-- TASK TO COMPLETE --
From the line that contains "Viewport: 667px width, 1568px height." to the final line of the entries below, write out every line exactly as it appears, and nothing else.

Collected data entries
####################
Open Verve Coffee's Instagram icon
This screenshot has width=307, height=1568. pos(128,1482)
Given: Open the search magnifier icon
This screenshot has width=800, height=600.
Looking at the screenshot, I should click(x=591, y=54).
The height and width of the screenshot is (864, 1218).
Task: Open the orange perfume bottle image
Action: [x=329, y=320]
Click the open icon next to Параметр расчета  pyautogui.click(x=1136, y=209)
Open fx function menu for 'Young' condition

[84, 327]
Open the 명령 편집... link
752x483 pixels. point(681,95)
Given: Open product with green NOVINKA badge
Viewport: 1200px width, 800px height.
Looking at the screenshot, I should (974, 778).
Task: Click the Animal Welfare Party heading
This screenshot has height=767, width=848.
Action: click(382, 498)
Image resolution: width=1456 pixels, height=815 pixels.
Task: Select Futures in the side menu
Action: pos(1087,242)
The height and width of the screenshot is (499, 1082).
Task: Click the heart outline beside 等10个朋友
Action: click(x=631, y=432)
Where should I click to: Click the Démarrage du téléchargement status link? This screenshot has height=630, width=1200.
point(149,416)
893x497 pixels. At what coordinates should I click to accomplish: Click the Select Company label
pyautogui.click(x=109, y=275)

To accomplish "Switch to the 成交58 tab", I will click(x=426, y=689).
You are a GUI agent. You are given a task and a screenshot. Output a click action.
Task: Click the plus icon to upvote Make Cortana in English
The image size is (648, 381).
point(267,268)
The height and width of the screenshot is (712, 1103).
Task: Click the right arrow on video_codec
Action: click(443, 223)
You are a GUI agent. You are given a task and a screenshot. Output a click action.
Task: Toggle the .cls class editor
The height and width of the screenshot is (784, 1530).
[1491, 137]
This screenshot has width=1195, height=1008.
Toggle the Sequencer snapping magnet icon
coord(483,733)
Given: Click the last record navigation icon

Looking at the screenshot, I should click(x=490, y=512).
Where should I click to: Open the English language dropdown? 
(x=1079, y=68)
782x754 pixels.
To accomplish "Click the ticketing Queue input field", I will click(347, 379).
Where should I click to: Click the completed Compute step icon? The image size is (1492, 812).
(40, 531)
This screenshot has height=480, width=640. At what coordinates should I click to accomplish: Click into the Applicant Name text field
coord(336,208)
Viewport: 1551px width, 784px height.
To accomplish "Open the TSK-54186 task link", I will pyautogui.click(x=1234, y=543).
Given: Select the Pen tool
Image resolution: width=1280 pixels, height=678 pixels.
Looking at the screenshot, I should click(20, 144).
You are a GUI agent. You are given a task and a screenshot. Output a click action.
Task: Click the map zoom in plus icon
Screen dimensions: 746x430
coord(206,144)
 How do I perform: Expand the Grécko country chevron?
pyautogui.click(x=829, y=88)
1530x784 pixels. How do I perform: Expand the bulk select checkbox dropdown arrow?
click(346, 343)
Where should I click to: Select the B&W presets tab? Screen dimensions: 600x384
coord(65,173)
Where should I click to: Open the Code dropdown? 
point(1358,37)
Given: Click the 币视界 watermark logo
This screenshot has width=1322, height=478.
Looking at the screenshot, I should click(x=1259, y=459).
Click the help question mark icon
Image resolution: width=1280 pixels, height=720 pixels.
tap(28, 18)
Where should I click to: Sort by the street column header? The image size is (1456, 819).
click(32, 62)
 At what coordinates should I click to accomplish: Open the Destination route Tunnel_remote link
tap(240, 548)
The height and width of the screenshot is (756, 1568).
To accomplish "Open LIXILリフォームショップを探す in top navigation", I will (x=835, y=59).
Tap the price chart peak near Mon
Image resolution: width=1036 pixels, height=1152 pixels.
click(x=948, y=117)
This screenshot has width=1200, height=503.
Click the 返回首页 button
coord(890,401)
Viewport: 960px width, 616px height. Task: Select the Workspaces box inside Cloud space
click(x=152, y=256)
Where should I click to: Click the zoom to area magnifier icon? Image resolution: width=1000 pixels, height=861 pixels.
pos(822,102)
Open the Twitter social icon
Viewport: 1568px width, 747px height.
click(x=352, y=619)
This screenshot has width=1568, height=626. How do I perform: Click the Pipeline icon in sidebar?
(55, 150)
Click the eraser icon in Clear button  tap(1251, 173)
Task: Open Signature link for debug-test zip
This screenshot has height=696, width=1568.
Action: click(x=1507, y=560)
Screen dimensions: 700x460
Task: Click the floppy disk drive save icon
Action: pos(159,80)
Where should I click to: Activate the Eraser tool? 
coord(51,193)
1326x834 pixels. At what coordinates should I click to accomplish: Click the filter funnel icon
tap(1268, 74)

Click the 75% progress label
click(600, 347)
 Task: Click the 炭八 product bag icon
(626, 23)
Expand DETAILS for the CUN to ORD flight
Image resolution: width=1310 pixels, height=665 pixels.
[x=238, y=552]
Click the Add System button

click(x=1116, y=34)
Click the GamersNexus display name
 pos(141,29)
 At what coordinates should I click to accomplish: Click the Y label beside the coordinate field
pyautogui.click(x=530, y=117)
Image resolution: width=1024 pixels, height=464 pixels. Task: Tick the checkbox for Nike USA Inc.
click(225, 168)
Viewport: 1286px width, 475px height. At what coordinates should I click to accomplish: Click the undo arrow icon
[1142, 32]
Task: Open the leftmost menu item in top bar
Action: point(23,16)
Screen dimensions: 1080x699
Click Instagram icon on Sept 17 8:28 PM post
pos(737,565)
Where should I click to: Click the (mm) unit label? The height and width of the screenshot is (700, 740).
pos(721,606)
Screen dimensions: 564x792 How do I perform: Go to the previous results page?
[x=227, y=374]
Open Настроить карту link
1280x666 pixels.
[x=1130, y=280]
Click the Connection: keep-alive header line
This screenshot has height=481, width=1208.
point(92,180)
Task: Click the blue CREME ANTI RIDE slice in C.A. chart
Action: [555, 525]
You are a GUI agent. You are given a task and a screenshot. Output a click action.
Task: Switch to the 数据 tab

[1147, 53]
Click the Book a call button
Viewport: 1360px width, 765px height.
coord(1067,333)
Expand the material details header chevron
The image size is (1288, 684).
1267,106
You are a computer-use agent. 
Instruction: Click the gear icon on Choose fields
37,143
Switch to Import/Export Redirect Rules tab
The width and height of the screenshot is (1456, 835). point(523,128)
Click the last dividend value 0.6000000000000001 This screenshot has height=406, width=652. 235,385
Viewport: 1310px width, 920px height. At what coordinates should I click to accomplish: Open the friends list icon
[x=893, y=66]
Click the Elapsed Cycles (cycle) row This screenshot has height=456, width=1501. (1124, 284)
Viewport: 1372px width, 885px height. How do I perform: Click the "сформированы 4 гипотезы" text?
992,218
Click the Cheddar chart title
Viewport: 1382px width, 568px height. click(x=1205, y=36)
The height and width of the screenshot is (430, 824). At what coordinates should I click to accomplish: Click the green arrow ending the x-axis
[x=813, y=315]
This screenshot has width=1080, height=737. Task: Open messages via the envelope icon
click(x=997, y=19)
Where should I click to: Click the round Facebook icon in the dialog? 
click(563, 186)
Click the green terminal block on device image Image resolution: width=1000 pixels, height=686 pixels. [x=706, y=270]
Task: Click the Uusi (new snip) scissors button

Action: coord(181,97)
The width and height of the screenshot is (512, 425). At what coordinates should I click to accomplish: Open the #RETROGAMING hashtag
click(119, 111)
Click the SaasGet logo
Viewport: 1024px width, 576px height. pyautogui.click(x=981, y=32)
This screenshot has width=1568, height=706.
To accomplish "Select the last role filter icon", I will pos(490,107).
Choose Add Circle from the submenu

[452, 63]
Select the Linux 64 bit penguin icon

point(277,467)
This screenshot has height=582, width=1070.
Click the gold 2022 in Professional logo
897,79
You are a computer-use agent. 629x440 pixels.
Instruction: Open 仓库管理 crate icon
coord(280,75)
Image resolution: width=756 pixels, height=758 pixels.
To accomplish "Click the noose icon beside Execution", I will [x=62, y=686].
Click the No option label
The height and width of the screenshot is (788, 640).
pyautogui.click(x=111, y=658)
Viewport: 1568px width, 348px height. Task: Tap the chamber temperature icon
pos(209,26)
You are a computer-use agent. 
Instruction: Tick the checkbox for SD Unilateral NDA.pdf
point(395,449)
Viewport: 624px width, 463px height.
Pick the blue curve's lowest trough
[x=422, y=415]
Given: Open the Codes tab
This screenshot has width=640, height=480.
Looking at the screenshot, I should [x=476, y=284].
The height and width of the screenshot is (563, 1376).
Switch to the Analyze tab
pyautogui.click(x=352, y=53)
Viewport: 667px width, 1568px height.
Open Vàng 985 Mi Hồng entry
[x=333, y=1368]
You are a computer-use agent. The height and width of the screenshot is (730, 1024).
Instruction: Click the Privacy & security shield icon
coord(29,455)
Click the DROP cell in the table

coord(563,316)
####################
-- OUTPUT FOR THIS TASK --
Viewport: 667px width, 1568px height.
Open Vàng 985 Mi Hồng entry
[x=333, y=1368]
You are a computer-use agent. The height and width of the screenshot is (730, 1024).
Instruction: Click the Privacy & security shield icon
coord(29,455)
Click the DROP cell in the table

coord(563,316)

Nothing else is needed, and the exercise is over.